A peritonsillar abscess is a collection of purulent material between the tonsillar capsule, the superior constrictor, and palatopharyngeus muscles. Risk factors include periodontal disease, smoking, chronic tonsillitis, multiple trials of antibiotics, and previous peritonsillar abscess.12 Peritonsillar abscess develops primarily in adolescents and young adults without seasonal variation as previously thought.12,13 Although peritonsillar abscesses are typically polymicrobial infections, in patients 15 to 24 years of age, Fusobacterium necrophorum has been the most common organism in many communities.13,14
Patients with peritonsillar abscess (adolescents and adults) appear ill and present with sore throat (99%), fever (54%), malaise, odynophagia, dysphagia, and/or otalgia.15 Physical signs include inferior and medial displacement of the infected tonsil(s) (46%), contralateral deflection of the swollen uvula (43%), tender cervical lymphadenopathy (41%), trismus (32%), muffled voice (“hot potato voice”), palatal edema, and dehydration15 (Figure 246-1). The differential diagnosis of a peritonsillar abscess includes peritonsillar cellulitis, mononucleosis, lymphoma, herpes simplex tonsillitis, retropharyngeal abscess, neoplasm, and internal carotid artery aneurysm. In peritonsillar cellulitis, erythema and edema of the tonsillar pillar and soft palate are evident, but pus has not yet formed. Diagnosis of a peritonsillar abscess is often made by history and physical examination alone. When the diagnosis is in question, intraoral US has a sensitivity of 89% to 95% with a specificity of 79% to 100% for peritonsillar abscess.16 CT scan with contrast is indicated if there is concern for spread beyond the peritonsillar space or lateral neck space complications.16
Treatment options include drainage of the abscess by needle aspiration, incision and drainage, or, rarely, immediate tonsillectomy. Choice of treatment depends on clinical symptoms, degree of patient cooperation, history of previous tonsil disease, and healthcare personnel experience. There is no difference in outcome when comparing needle aspiration with incision and drainage.16 Abscess tonsillectomy (“quinsy tonsillectomy”) should only be considered when patients have strong indication for tonsillectomy, such as sleep apnea, recurrent tonsillitis, or recurrent peritonsillar abscess.16 Needle aspiration is minimally invasive, less painful than incision and drainage, and may be performed by general or specialized medical personnel.

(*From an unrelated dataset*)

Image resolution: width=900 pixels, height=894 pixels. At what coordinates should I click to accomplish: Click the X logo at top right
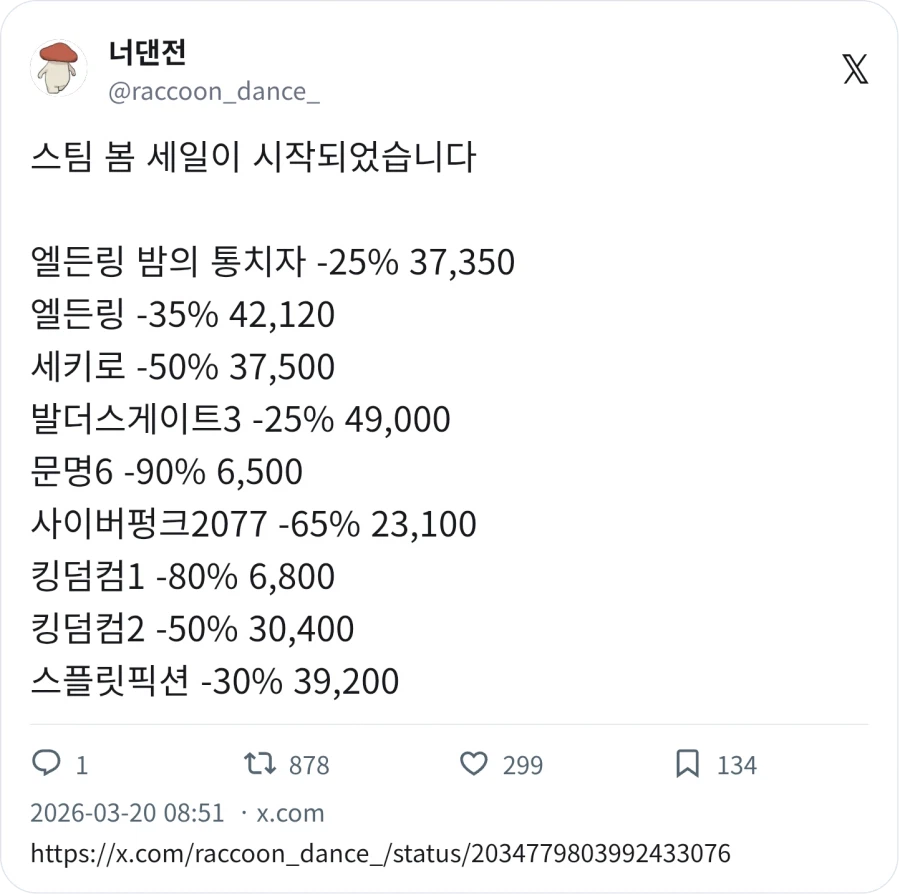(855, 70)
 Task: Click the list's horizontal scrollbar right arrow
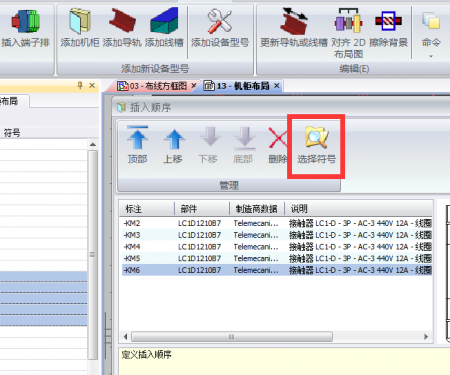(426, 337)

Approximately 90% of patients will be treated effectively after a single needle aspiration.16
Needle aspiration should be performed by an individual trained in the technique. First, apply lidocaine spray or gel or benzocaine-tetracaine spray to the overlying mucosa. Then inject 1 to 2 mL of lidocaine with epinephrine into the mucosa of the anterior tonsillar pillar using a 25-gauge needle The drainage needle should penetrate no more than 1 cm because the internal carotid artery usually lies laterally and posterior to the posterior edge of the tonsil.